Start of Block
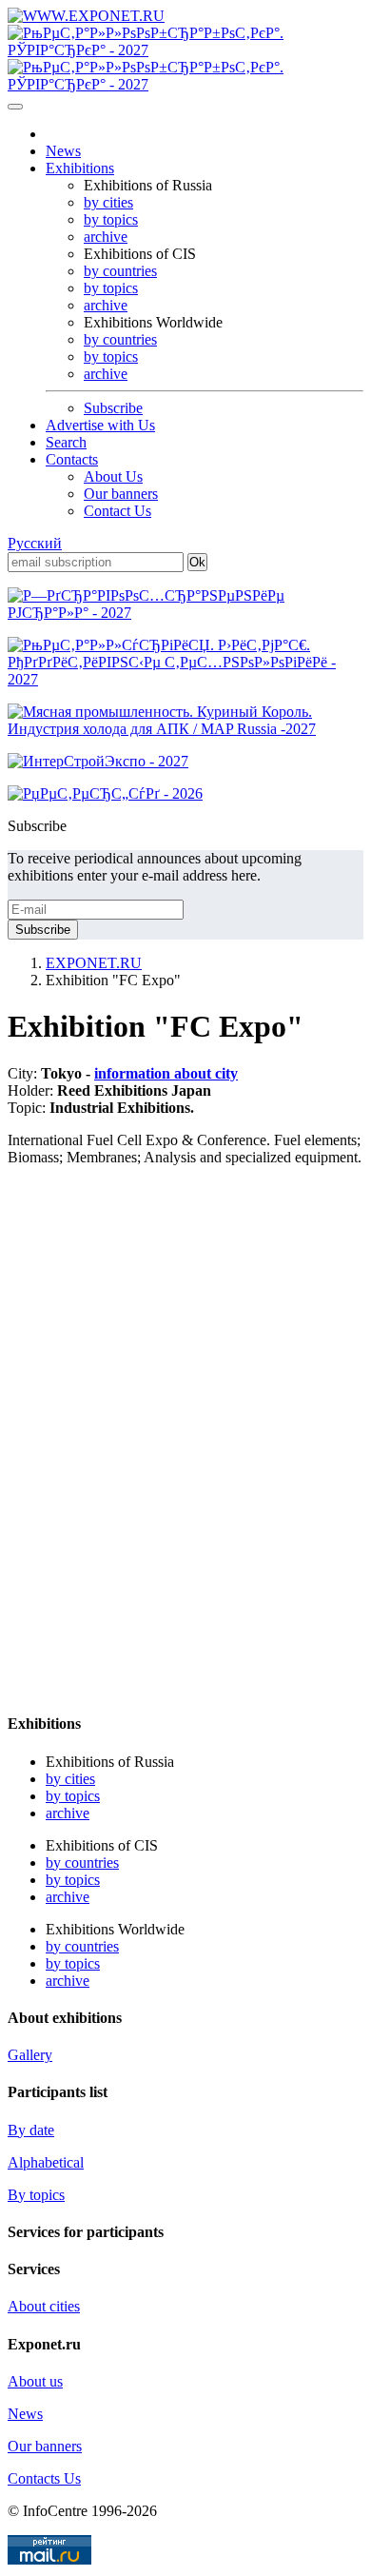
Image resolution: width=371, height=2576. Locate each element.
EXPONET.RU (94, 963)
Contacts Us (44, 2478)
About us (35, 2381)
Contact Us (117, 511)
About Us (113, 476)
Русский (35, 543)
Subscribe (113, 408)
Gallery (30, 2055)
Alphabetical (46, 2162)
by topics (111, 219)
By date (31, 2130)
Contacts (72, 459)
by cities (108, 202)
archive (105, 236)
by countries (120, 271)
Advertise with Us (100, 425)
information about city (166, 1073)
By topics (36, 2195)
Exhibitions (80, 168)
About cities (44, 2306)
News (63, 151)
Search (66, 442)
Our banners (121, 493)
End of Block
## WHAT IS NEEDED
Please copy out the entries above exactly as they appear, but skip their images.

## SOLUTION TO THE EXERCISE
Image resolution: width=371, height=2576. Locate each element.
EXPONET.RU (94, 963)
Contacts Us (44, 2478)
About us (35, 2381)
Contact Us (117, 511)
About Us (113, 476)
Русский (35, 543)
Subscribe (113, 408)
Gallery (30, 2055)
Alphabetical (46, 2162)
by topics (111, 219)
By date (31, 2130)
Contacts (72, 459)
by cities (108, 202)
archive (105, 236)
by countries (120, 271)
Advertise with Us (100, 425)
information about city (166, 1073)
By topics (36, 2195)
Exhibitions (80, 168)
About cities (44, 2306)
News (63, 151)
Search (66, 442)
Our banners (121, 493)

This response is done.